- **What is expected**:
Look for the string "agent" in the listing below and copy every line in which it appears.

- **Given information**:
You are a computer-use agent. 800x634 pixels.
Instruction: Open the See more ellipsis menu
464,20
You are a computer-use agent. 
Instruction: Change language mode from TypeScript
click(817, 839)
* * *
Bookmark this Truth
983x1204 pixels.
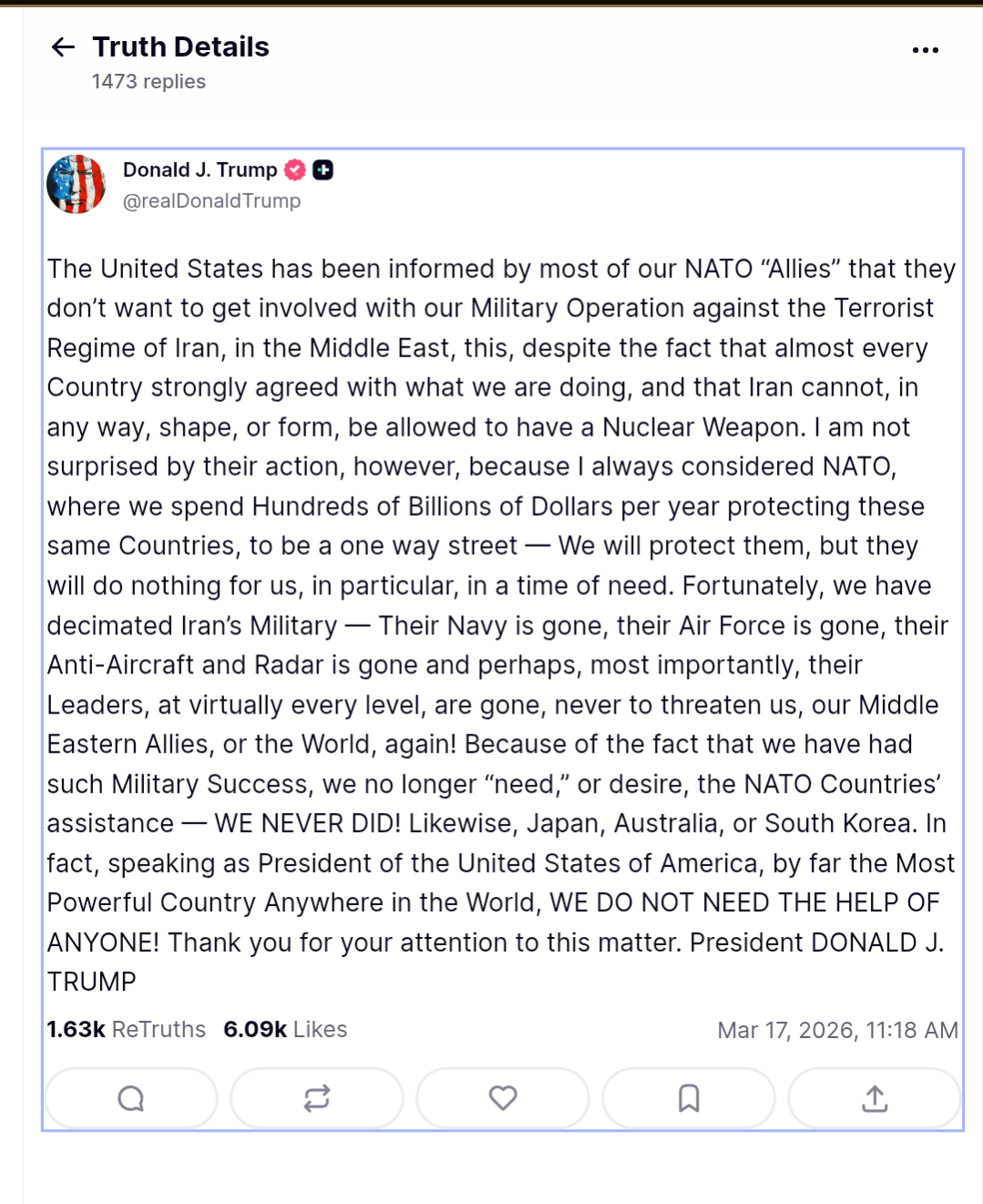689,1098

- **Finished exercise**:
You are a computer-use agent. 800x634 pixels.
You are a computer-use agent. 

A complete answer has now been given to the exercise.